■ **Entries provided**:
:::::

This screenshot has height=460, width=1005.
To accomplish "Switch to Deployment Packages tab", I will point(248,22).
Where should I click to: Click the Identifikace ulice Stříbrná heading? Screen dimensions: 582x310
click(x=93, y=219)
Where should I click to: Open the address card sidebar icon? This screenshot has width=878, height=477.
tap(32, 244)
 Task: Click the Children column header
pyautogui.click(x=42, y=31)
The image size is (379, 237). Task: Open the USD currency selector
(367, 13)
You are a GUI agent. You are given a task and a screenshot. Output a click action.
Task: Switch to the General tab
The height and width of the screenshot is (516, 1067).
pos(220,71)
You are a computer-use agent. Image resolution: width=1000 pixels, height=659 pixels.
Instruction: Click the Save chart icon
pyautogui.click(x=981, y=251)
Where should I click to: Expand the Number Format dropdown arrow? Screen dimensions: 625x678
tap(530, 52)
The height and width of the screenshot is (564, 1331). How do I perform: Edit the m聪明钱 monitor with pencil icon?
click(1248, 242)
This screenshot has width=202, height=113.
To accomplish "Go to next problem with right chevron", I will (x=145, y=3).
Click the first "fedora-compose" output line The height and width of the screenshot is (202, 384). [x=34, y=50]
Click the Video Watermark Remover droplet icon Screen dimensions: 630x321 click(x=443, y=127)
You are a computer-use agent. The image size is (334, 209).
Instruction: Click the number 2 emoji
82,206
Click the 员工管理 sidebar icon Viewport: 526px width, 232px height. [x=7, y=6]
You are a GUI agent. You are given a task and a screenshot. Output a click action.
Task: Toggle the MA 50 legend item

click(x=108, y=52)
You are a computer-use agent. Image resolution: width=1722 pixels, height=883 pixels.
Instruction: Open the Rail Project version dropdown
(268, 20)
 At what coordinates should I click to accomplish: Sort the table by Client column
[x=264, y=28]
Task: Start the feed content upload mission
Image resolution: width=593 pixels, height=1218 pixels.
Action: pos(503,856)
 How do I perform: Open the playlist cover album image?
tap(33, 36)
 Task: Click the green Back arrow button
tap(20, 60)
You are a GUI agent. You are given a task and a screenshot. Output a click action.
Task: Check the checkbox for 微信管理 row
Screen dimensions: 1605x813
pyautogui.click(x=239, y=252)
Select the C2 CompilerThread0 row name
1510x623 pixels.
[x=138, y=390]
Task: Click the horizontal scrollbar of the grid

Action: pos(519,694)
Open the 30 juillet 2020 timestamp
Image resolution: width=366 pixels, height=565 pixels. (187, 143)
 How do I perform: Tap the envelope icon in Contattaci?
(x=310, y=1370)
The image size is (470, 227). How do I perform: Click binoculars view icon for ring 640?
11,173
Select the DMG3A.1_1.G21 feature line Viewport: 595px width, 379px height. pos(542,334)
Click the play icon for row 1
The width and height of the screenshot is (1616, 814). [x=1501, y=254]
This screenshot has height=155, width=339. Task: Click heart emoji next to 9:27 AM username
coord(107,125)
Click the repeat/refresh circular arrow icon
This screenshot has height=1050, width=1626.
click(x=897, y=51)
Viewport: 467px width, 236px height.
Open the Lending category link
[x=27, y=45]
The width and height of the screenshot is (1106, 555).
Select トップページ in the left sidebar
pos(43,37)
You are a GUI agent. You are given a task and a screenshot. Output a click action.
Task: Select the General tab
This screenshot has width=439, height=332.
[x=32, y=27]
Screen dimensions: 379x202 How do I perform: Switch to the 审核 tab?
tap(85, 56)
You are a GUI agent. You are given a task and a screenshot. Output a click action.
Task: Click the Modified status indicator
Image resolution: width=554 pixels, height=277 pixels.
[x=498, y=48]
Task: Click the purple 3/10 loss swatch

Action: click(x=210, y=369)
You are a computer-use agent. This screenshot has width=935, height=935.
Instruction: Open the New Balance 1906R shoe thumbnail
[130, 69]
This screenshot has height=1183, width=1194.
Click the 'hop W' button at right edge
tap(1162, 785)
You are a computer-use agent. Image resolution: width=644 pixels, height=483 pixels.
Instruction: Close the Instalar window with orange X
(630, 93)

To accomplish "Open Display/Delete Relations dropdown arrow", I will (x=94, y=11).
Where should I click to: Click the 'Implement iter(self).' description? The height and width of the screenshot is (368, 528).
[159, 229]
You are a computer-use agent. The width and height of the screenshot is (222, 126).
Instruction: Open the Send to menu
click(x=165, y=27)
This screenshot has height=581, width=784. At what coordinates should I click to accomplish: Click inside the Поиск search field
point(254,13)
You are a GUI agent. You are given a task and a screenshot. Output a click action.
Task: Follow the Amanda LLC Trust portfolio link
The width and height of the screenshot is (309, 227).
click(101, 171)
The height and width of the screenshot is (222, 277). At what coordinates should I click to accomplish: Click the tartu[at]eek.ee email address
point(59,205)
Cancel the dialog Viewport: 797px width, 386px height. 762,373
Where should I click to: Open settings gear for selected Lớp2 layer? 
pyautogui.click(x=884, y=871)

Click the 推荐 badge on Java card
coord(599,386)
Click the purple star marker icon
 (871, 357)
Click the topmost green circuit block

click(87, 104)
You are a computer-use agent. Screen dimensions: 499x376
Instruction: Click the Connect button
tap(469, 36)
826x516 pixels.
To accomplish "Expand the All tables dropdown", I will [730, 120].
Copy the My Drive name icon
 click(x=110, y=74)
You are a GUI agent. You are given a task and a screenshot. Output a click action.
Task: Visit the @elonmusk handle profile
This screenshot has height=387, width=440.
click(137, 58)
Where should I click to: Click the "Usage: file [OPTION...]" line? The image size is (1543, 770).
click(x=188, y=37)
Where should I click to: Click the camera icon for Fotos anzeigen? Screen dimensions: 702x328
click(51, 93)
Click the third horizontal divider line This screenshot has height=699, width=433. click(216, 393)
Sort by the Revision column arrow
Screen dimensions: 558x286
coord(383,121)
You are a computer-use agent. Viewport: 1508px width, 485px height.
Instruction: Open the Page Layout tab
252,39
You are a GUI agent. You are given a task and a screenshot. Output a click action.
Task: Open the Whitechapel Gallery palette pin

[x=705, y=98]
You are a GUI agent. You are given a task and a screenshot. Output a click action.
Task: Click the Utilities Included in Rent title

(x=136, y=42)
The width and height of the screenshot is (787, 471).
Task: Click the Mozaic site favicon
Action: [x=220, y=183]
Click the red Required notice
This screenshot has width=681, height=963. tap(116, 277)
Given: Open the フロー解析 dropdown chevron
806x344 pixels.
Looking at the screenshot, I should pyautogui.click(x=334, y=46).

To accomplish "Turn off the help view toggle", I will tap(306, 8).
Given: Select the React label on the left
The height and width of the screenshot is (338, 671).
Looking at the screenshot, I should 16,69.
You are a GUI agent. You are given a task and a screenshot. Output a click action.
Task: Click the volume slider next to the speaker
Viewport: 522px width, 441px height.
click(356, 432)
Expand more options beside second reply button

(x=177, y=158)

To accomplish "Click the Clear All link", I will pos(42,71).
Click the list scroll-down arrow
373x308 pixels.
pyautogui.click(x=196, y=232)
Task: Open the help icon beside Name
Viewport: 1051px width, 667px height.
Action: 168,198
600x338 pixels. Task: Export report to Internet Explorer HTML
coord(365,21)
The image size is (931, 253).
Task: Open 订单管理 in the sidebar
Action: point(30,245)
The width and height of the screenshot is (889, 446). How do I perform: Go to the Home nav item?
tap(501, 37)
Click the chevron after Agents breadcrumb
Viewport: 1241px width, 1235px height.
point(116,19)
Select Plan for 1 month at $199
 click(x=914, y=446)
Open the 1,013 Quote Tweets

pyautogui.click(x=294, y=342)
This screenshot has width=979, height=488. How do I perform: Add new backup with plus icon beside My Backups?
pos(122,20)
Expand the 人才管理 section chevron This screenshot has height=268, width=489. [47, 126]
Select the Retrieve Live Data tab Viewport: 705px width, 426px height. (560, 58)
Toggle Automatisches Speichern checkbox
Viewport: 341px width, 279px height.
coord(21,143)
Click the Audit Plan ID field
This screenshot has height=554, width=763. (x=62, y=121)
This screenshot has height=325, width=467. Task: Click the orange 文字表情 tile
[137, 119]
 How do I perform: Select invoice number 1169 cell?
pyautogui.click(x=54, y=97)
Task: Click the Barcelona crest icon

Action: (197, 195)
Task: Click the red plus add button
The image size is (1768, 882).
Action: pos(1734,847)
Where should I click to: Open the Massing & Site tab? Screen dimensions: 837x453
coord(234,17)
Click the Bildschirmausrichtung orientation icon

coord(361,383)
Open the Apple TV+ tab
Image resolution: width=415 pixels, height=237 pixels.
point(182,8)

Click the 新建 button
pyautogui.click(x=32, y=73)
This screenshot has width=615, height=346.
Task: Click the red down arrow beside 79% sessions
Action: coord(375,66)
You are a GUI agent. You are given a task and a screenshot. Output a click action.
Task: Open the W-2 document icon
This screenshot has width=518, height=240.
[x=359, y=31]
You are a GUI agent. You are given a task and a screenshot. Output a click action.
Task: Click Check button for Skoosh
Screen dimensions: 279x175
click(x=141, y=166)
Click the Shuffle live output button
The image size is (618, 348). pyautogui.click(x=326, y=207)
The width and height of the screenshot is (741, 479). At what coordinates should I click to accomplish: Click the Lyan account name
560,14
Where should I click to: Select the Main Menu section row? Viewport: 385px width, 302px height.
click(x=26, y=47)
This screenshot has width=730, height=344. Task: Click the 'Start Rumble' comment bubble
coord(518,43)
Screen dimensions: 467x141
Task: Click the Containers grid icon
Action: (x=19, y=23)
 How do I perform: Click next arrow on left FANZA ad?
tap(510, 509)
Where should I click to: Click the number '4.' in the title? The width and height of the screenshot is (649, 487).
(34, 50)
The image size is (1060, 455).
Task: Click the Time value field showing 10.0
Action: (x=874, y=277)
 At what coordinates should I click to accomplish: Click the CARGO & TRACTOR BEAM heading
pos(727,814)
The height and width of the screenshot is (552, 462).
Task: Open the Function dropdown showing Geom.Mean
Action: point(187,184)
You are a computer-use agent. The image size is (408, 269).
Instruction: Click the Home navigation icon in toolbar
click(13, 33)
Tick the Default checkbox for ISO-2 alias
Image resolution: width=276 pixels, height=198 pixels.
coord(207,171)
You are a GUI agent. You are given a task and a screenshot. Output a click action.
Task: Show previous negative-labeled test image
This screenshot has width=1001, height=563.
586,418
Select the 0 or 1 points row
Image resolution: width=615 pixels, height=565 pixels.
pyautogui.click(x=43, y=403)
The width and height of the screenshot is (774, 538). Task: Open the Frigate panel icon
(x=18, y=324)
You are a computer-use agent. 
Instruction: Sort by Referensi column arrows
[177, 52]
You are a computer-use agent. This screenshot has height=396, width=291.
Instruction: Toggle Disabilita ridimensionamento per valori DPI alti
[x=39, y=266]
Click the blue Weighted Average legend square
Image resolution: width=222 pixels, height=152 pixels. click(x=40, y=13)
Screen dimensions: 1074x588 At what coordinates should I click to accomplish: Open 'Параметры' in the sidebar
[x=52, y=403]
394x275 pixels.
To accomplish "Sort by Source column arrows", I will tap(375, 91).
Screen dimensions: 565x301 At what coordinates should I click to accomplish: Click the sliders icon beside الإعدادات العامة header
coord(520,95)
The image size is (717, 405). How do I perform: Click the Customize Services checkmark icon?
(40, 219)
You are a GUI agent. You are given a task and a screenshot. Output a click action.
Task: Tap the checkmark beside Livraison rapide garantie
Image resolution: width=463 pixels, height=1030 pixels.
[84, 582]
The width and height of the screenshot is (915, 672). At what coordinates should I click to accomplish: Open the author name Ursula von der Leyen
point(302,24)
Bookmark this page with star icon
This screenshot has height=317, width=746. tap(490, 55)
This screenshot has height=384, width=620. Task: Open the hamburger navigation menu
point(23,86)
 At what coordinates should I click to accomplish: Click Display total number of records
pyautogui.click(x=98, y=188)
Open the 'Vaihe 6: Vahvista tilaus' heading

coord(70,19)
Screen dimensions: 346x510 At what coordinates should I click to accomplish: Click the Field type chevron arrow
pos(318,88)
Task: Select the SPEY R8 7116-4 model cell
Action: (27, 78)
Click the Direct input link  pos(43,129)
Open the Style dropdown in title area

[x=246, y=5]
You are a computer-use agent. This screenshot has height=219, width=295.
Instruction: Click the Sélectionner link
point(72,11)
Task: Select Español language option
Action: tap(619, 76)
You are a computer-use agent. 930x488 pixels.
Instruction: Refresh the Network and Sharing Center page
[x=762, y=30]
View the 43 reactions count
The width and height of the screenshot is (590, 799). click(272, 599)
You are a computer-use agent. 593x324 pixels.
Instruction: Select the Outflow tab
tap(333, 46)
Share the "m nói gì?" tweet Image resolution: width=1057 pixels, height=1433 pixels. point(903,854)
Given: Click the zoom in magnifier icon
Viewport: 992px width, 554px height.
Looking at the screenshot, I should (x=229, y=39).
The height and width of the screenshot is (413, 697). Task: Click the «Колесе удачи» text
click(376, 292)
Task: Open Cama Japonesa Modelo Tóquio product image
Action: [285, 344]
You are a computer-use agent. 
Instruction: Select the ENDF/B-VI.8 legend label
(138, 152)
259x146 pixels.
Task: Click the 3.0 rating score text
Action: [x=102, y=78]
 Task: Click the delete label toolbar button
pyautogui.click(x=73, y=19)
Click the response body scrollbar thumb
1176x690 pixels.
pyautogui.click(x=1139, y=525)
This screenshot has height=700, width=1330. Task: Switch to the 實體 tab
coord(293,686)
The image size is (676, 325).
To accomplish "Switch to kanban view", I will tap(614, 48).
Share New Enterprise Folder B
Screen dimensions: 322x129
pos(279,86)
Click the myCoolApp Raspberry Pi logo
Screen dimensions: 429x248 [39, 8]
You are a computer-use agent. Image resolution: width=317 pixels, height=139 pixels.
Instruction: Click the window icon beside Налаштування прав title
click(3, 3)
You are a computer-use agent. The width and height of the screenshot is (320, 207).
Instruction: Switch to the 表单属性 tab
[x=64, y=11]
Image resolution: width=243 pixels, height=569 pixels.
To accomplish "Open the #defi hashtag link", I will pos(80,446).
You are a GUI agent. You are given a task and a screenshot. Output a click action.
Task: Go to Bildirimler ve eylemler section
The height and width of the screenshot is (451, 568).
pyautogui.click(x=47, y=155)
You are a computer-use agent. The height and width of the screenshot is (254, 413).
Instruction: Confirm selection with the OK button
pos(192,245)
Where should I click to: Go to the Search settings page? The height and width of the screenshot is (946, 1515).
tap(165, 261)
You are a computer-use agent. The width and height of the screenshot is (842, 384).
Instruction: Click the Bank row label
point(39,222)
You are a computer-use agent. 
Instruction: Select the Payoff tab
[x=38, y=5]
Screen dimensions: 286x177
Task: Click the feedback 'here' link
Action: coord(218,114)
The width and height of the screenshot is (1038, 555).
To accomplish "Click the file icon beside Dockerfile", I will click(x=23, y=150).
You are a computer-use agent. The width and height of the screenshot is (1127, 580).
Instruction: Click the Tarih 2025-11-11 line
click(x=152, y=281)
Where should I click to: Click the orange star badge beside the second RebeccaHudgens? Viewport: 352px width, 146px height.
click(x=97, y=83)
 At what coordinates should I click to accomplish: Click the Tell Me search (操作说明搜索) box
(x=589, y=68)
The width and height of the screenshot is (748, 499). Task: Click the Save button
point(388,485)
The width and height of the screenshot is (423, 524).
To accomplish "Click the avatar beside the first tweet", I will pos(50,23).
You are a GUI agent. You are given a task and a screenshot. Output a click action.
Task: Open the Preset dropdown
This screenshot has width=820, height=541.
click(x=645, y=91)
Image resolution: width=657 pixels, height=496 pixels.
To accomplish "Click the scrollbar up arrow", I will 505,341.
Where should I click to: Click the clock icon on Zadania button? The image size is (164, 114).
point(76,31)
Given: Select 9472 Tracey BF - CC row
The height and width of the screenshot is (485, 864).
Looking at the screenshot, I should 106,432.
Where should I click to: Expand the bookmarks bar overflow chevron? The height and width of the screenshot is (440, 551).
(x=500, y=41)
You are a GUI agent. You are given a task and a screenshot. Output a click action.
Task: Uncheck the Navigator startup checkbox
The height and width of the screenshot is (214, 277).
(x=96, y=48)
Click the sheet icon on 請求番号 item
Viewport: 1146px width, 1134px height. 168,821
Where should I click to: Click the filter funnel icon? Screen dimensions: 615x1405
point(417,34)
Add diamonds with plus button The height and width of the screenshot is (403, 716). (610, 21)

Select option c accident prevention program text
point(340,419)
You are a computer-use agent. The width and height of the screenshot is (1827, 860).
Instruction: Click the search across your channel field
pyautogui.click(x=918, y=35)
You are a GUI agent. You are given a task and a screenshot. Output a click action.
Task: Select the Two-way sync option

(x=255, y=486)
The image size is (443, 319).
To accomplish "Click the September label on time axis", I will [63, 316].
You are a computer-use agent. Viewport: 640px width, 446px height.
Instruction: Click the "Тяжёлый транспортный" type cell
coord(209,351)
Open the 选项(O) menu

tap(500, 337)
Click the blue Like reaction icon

:::::

■ **Instructions to follow**: Write out only the lines that run from the line containing "Image resolution: width=243" through the line containing "Task: Go to Bildirimler ve eylemler section", both included, exactly as they appear above.

■ **Answer box**:
Image resolution: width=243 pixels, height=569 pixels.
To accomplish "Open the #defi hashtag link", I will pos(80,446).
You are a GUI agent. You are given a task and a screenshot. Output a click action.
Task: Go to Bildirimler ve eylemler section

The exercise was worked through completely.